WASHINGTON - Federal Reserve Chairman Alan Greenspan said Wednesday that Congress has lost the ability to manage crucial long-term budget issues and new mechanisms are needed to keep future costs from ballooning beyond the nation's ability to pay.
Greenspan defended President Bush's three rounds of tax cuts, saying they had helped ensure that the 2001 recession was mild and brief and have provided critical stimulus to keep the current rebound on track.
But he warned that rising deficits could become a problem over the next decade as Social Security and Medicare costs escalate with the retirement of baby boomers.
"Looking forward, fiscal policy is going to become a very critical issue on the agenda for macroeconomic policy," Greenspan told the House Financial Services Committee.
Greenspan again supported a return to pay-as-you go policies that would require Congress to offset future increases in government spending or new tax cuts with cuts in other government programs or tax increases.
The administration supports reinstituting the pay-as-you-go mechanism for spending but not for tax cuts, because it would complicate Bush's goal of making permanent the 2001 tax cuts. The cuts are due to expire in 2011.
A decade-long requirement for pay-as-you-go budgeting expired in 2002.
Greenspan says the massive tax cuts that have been pushed through helped the country avoid a recession.
Greenspan suggested that Congress should go beyond pay-as-you-go provisions to provide ways to rein in government spending or tax decisions if the costs of those actions balloon above the original estimates.
"You need a mechanism which adjusts programs as you move forward," Greenspan told the panel. "We also have to begin to think of how we nudge programs back to where we thought we were pushing them in legislation, either through triggers or sunset legislation."
Greenspan said this was crucial because so many of Congress' spending and tax decisions go well beyond the timeframe of an annual budget.
"What we are missing is a process which essentially can address a long-term outlook," Greenspan said. The government's ability to make long-term forecasts of either tax revenues or government spending "is clearly quite poor."
Greenspan lent Bush critical support for his drive to enact a $1.3 trillion, 10-year tax cut in 2001, but argued then that any such package should be accompanied by a trigger mechanism that would rescind tax cuts in later years if economic forecasts changed. Greenspan's suggestion was rejected by Congress.
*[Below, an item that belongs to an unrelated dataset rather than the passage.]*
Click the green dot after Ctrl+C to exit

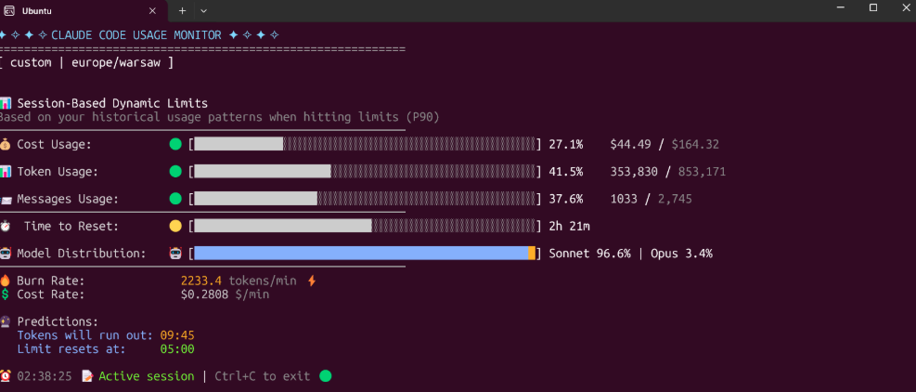click(x=325, y=376)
Bush's original tax cut was passed at a time when the government was predicting budget surpluses over the decade would total $5.6 trillion. Those surpluses have turned into huge deficits under the impact of the tax cuts, a recession and the billions of dollars spent to fight a global war against terrorism.
Democrats tried to get Greenspan to specifically call for reductions in Bush's tax cuts to help bring soaring deficits under control, but Greenspan said it is up to Congress to make decisions on tax levels.
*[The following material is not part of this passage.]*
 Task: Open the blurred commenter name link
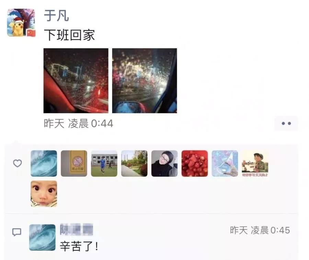pyautogui.click(x=77, y=230)
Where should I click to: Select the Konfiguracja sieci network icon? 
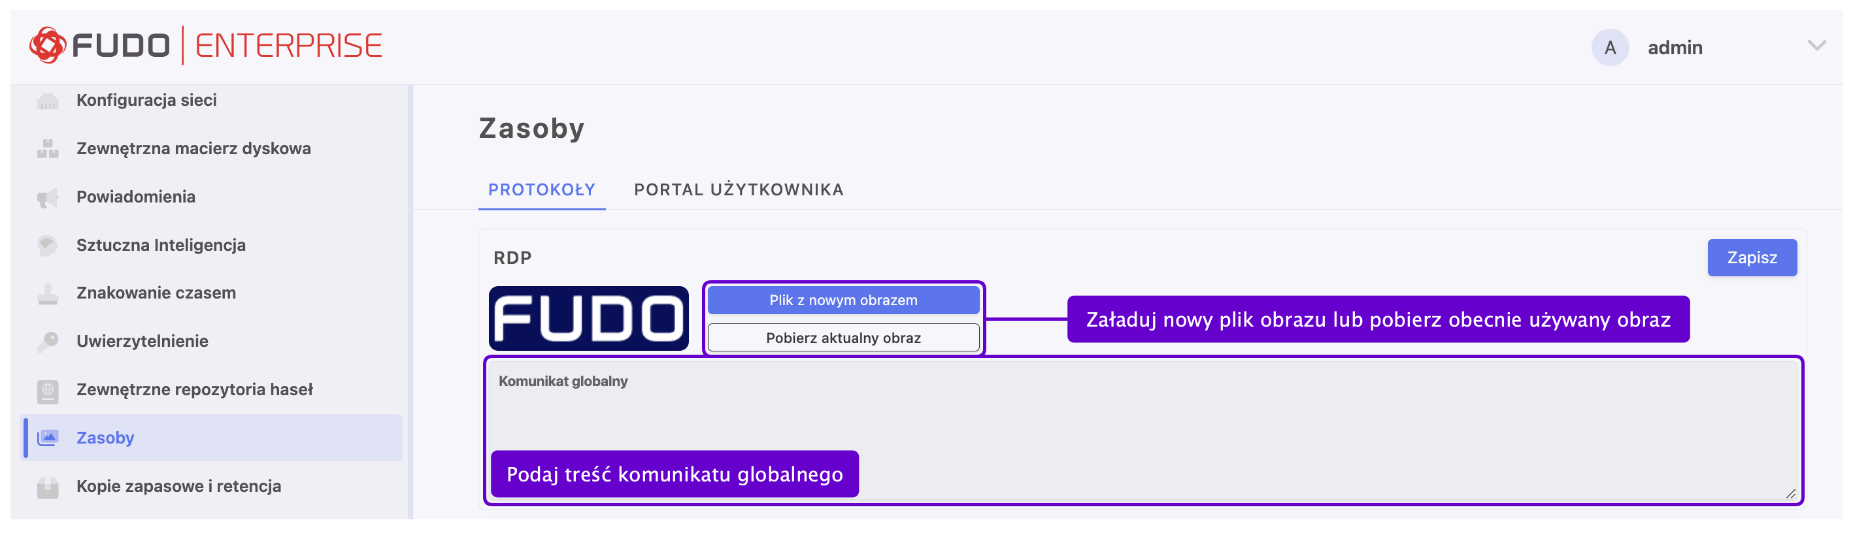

"I would prefer lower spending and lower taxes and lower deficits," Greenspan said.
Greenspan's appearance before the House panel followed his testimony Tuesday before the Senate Banking Committee to deliver the Fed's midyear economic outlook.
Greenspan stressed that the current economic rebound appeared to be on a firm footing, despite a "soft patch" of activity in June.
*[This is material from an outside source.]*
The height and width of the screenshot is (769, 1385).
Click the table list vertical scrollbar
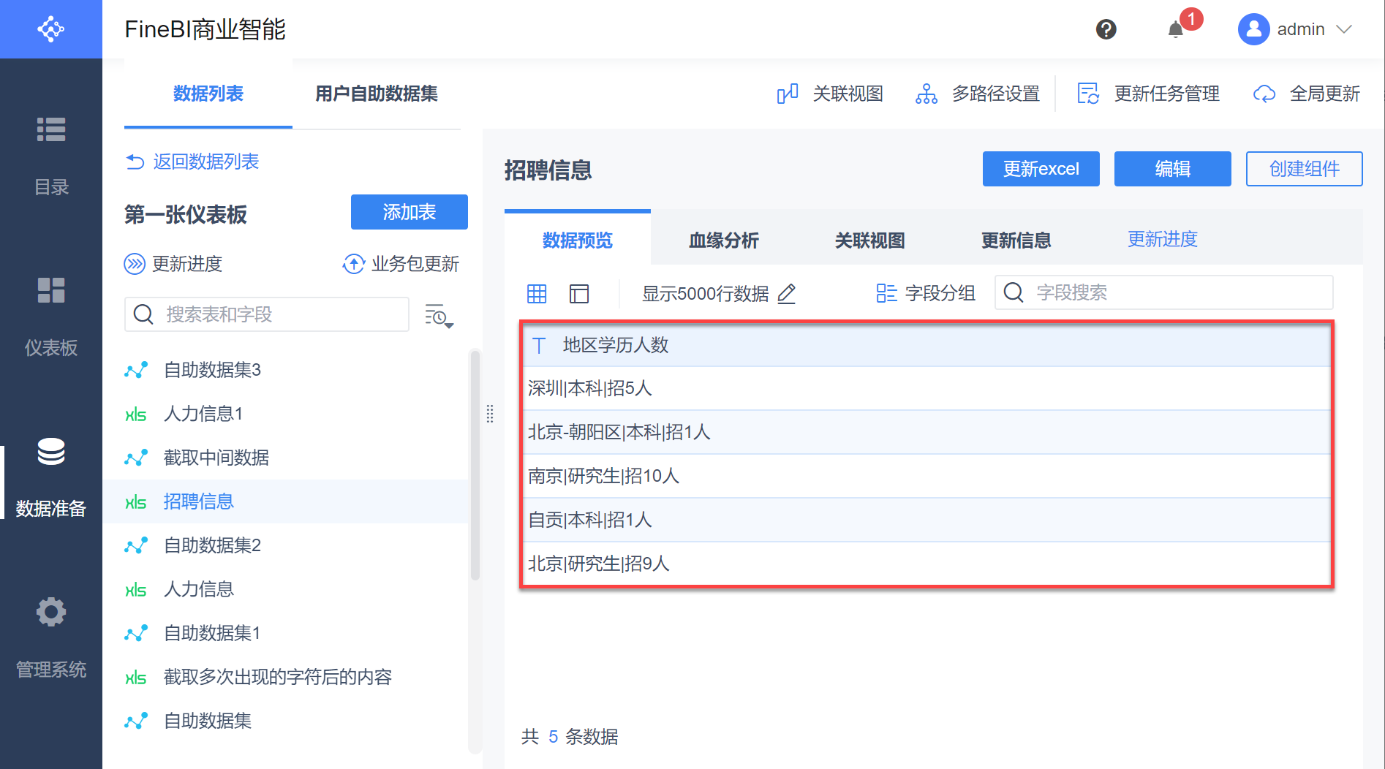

He said that while a recent spurt in inflation appeared to be based on transitory factors such as a jump in energy costs, the Fed was prepared to move interest rates up more quickly than its planned "measured" pace if necessary.
The Fed increased its target for the federal funds rate, the rate on overnight bank loans, for the first time in four years on June 30 to 1.25 percent, up from a 46-year low of 1 percent. Most analysts believe Fed officials will boost the funds rate by another quarter point at their Aug. 10 meeting and continue with further quarter point moves into next year.
In a separate appearance, Fed Vice Chairman Roger Ferguson said that economists are not sure why the last two economic recoveries following the 1990-91 recession and the 2001 recession were characterized by such weak job growth in the beginning months.